** Records provided follows **
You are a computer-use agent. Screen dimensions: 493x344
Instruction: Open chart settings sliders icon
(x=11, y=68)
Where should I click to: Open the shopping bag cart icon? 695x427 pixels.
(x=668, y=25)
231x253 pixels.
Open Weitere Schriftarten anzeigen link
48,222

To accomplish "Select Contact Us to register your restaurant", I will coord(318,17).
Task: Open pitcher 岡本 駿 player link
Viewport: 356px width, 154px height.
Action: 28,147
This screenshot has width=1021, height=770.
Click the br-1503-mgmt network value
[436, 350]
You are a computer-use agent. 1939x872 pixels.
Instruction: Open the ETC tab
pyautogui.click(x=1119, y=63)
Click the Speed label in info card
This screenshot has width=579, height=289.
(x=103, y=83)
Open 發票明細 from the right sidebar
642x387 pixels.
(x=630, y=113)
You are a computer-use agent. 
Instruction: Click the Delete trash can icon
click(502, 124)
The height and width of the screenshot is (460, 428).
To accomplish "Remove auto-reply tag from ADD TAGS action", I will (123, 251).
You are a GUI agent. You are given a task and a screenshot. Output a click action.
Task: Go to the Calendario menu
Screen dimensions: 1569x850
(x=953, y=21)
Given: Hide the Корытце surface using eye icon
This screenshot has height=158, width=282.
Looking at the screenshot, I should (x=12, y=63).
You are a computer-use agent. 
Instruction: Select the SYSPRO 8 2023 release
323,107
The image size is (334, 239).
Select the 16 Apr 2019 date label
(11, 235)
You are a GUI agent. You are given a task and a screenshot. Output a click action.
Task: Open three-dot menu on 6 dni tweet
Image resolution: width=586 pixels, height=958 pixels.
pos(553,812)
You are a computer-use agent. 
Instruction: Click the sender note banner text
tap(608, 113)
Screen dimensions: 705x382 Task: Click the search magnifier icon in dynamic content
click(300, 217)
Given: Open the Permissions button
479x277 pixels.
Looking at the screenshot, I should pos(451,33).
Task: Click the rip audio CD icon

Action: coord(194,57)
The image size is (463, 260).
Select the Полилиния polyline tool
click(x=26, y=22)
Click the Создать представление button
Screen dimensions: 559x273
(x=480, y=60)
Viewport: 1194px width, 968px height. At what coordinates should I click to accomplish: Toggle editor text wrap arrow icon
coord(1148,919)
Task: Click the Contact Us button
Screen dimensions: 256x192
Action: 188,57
** End of Records provided **
→ Task directions
Please restate the preceding entries word for word.

→ Answer to the problem
You are a computer-use agent. Screen dimensions: 493x344
Instruction: Open chart settings sliders icon
(x=11, y=68)
Where should I click to: Open the shopping bag cart icon? 695x427 pixels.
(x=668, y=25)
231x253 pixels.
Open Weitere Schriftarten anzeigen link
48,222

To accomplish "Select Contact Us to register your restaurant", I will coord(318,17).
Task: Open pitcher 岡本 駿 player link
Viewport: 356px width, 154px height.
Action: 28,147
This screenshot has width=1021, height=770.
Click the br-1503-mgmt network value
[436, 350]
You are a computer-use agent. 1939x872 pixels.
Instruction: Open the ETC tab
pyautogui.click(x=1119, y=63)
Click the Speed label in info card
This screenshot has width=579, height=289.
(x=103, y=83)
Open 發票明細 from the right sidebar
642x387 pixels.
(x=630, y=113)
You are a computer-use agent. 
Instruction: Click the Delete trash can icon
click(502, 124)
The height and width of the screenshot is (460, 428).
To accomplish "Remove auto-reply tag from ADD TAGS action", I will (123, 251).
You are a GUI agent. You are given a task and a screenshot. Output a click action.
Task: Go to the Calendario menu
Screen dimensions: 1569x850
(x=953, y=21)
Given: Hide the Корытце surface using eye icon
This screenshot has height=158, width=282.
Looking at the screenshot, I should (x=12, y=63).
You are a computer-use agent. 
Instruction: Select the SYSPRO 8 2023 release
323,107
The image size is (334, 239).
Select the 16 Apr 2019 date label
(11, 235)
You are a GUI agent. You are given a task and a screenshot. Output a click action.
Task: Open three-dot menu on 6 dni tweet
Image resolution: width=586 pixels, height=958 pixels.
pos(553,812)
You are a computer-use agent. 
Instruction: Click the sender note banner text
tap(608, 113)
Screen dimensions: 705x382 Task: Click the search magnifier icon in dynamic content
click(300, 217)
Given: Open the Permissions button
479x277 pixels.
Looking at the screenshot, I should pos(451,33).
Task: Click the rip audio CD icon

Action: coord(194,57)
The image size is (463, 260).
Select the Полилиния polyline tool
click(x=26, y=22)
Click the Создать представление button
Screen dimensions: 559x273
(x=480, y=60)
Viewport: 1194px width, 968px height. At what coordinates should I click to accomplish: Toggle editor text wrap arrow icon
coord(1148,919)
Task: Click the Contact Us button
Screen dimensions: 256x192
Action: 188,57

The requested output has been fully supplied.